Second hand toys, restored by hand with scraps of wood.
We adults forget to play. And when we want to go back to the toy, they're either in the garbage or smashed. Repairing the lost toy is more than that. It is giving us back the need to play.
The autobiographical aspect is, in this work, more present than ever. Norton Maza was still a child when his family moved to Cuba to live. In the absence of toys, he made his own objects out of found wood, assembled in a clumsy but sufficient manner. Decades later, and with the expertise of a professional carpenter, Maza took up that survival manual to rebuild damaged toys, replacing lost wheels, broken Transformer arms or broken airplane wings.
But it also speaks of the fragmented dreams of childhood. Of the little one who recreates himself with the projection of being a race car driver, a house builder, or Barbie's companion in her pink truck. Unattainable goals for many, which can only be achieved in a playful world. Nevertheless, there remains the need for the child to play, the urgency to repair the toy, to preserve that space and that time in which everything is possible.
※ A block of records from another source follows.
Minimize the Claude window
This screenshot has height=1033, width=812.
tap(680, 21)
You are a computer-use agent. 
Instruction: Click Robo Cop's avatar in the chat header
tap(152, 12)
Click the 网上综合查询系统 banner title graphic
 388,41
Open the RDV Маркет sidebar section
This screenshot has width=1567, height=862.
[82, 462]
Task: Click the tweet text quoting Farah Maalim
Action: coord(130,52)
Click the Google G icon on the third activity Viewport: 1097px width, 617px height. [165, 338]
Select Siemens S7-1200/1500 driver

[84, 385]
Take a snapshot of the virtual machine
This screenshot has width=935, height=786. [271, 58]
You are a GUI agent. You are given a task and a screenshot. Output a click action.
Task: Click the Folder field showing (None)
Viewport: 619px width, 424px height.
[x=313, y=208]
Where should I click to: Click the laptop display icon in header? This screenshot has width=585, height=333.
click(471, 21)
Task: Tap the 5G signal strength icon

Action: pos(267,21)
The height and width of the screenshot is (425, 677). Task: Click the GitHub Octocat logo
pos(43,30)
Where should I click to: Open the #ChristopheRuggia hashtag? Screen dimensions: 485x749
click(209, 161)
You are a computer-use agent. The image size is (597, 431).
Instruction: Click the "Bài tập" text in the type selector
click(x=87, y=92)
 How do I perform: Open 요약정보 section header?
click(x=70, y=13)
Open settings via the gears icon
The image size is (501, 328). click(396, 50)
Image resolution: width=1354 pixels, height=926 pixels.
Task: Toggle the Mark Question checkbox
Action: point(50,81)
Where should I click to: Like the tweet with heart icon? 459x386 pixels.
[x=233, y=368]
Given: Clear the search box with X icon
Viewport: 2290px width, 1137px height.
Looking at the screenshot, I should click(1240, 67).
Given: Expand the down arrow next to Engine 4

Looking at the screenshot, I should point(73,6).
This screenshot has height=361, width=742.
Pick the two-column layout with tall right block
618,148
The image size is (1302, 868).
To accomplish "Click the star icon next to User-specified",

Of his perpetual need to play with the materials, with the contents and with the tricks of the creator's workshop. With the generation of illusions based on precarious pieces.
Everything begins with the game, and with the toy, and in this case, everything ends here too. The end returns to the beginning, waiting for the new adventures of Norton Maza, a big boy who needs to keep playing. Don't we, the spectators, also need to play and play.